Lily squeezed Hester's right hand and Vance squeezed her left one "He'll be fine, Hes." Lily said to her firmly "And so will John and Walt, Gilly, Selwyn, Marshall…" she gave a glance towards Vance who smiled bravely at her "They will get through it, I know it."

The girls around her nodded but all cuddled up together on the blanket, their hands interlaced together with their heads bent and touching. All of their eyes were closed and suddenly Hester's voice filled the silence between them, her voice merely a whisper and a sound of the wind touching it softly made it sound like an almost unearthly voice: "Hail Mary, full of grace, the Lord is with thee…".

The girls surrounding her, all of their eyes still closed and hands linked, joined Hester in the prayer and even after it, they stayed like that for a while and they all forgot about the time and their minds were focused on the ones they held dearest to their hearts.

The sunset was slowly disappearing and the night was being born.
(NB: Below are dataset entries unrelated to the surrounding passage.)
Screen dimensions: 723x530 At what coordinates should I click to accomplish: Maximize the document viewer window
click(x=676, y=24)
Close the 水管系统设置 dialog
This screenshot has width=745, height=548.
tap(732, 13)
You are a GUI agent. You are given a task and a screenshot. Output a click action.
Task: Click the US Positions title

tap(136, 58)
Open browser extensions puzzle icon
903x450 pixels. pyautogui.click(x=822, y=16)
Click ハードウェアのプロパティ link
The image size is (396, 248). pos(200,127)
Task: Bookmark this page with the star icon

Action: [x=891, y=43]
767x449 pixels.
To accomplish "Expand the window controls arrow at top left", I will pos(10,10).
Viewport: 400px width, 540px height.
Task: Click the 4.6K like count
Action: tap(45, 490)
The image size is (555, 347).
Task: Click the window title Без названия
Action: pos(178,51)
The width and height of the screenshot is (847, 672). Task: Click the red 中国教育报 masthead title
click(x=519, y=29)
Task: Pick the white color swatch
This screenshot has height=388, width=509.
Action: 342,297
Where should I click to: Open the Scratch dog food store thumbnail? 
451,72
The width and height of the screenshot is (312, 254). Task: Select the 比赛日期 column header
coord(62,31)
Hester thought that it was quite funny how the nature remained the same, even though the people inhabiting its peace could so easily destroy its calmness and tranquillity. There was a war on yet the sunset was there each day, and the sunrise and the dawn and brisk and the moon and the sun as well. Yes, all was right with the world, after all, she thought to herself and that small thought made her heart to keep a steady and a calm beat as if for reassurance that everything will truly fall into place one day, on one sunny day.